- **Instructions to follow**:
Show every line in the records below that contains the word "height".

- **Extracted data**:

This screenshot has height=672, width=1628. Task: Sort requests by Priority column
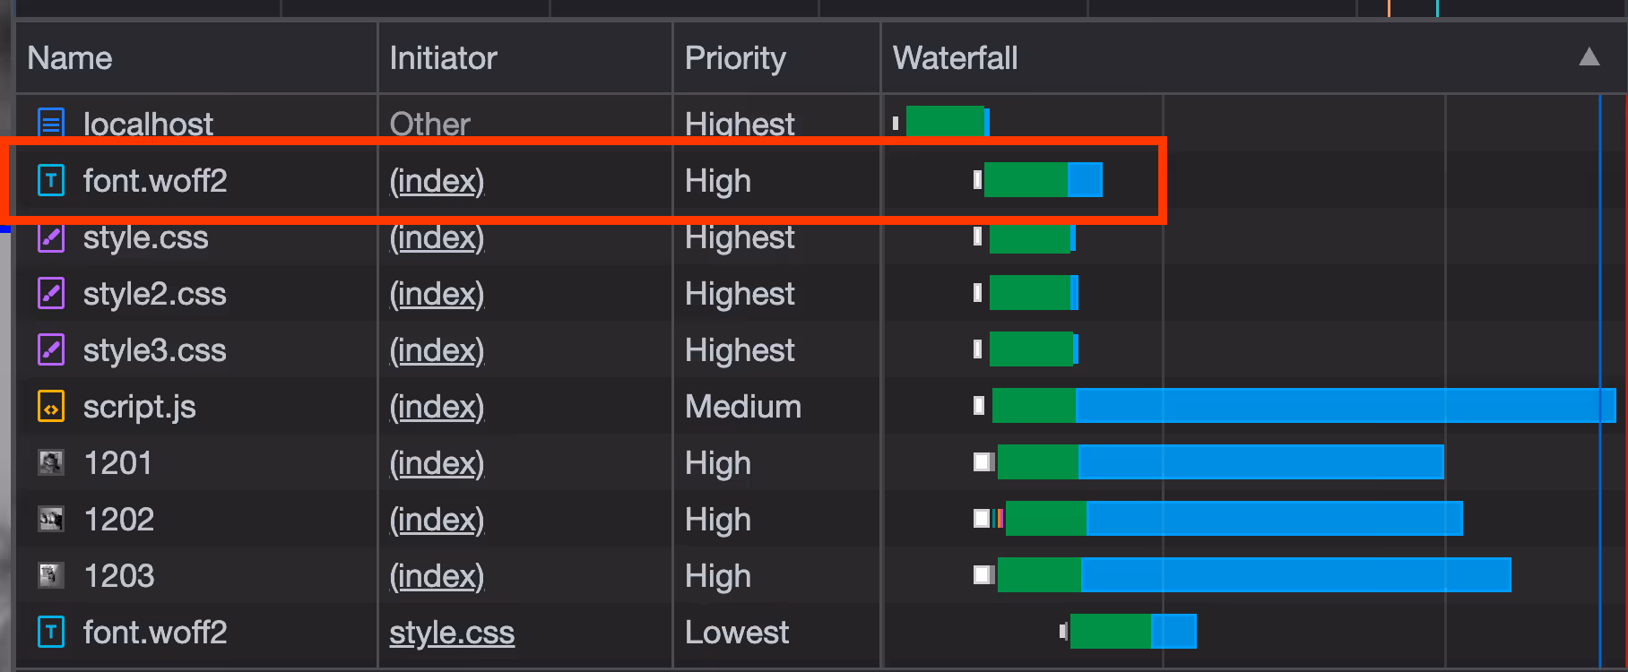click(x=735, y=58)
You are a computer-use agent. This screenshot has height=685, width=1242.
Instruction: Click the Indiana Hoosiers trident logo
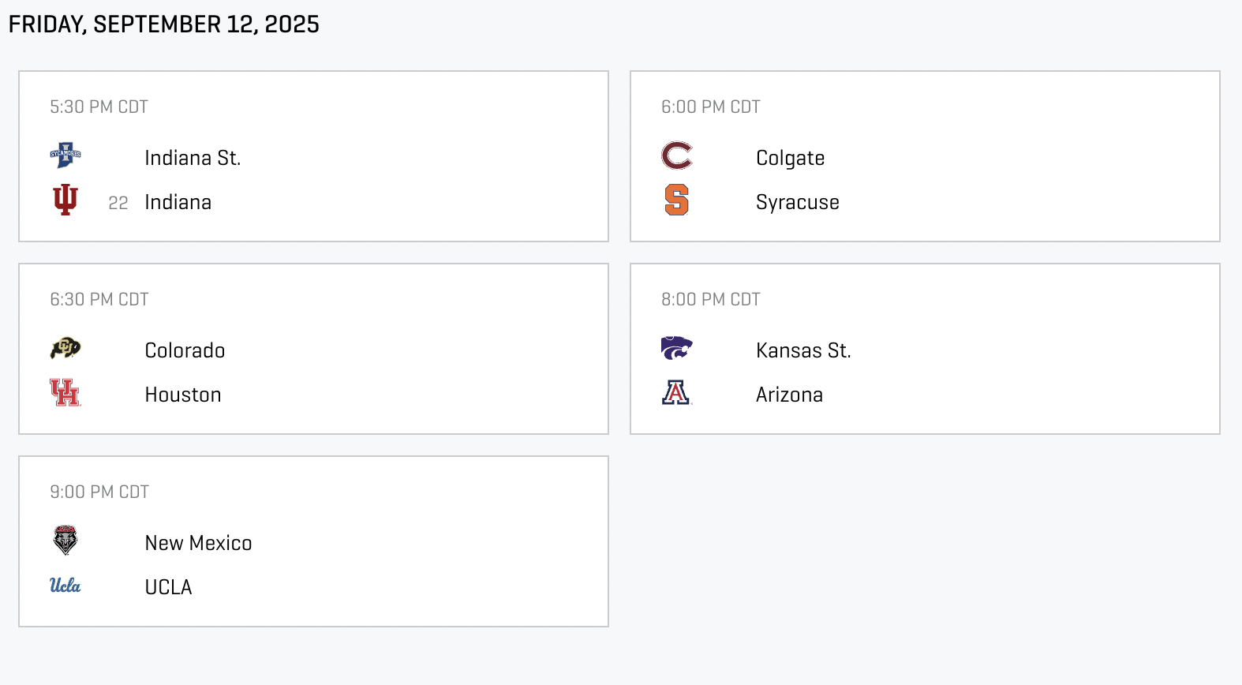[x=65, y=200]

--

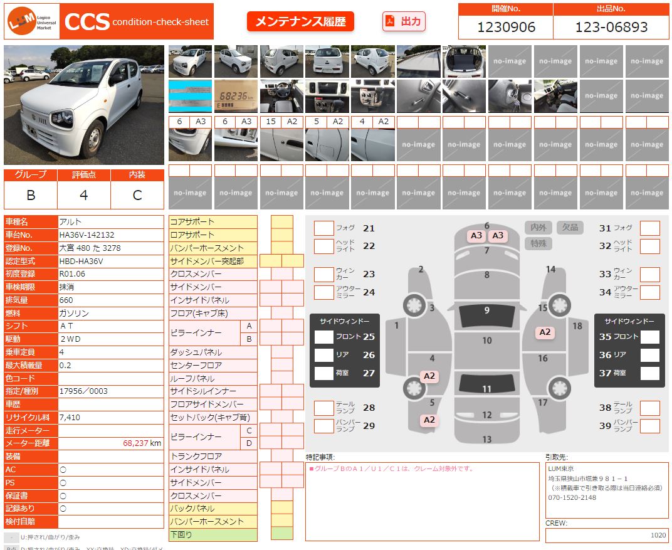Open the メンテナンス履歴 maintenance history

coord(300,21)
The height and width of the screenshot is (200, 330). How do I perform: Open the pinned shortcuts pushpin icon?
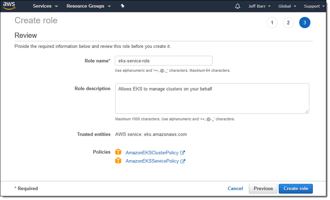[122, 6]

- **Complete output**:
This screenshot has height=672, width=1628. Task: Sort requests by Priority column
You are a computer-use agent. This screenshot has height=685, width=1242.
The height and width of the screenshot is (200, 330). How do I perform: Open the pinned shortcuts pushpin icon?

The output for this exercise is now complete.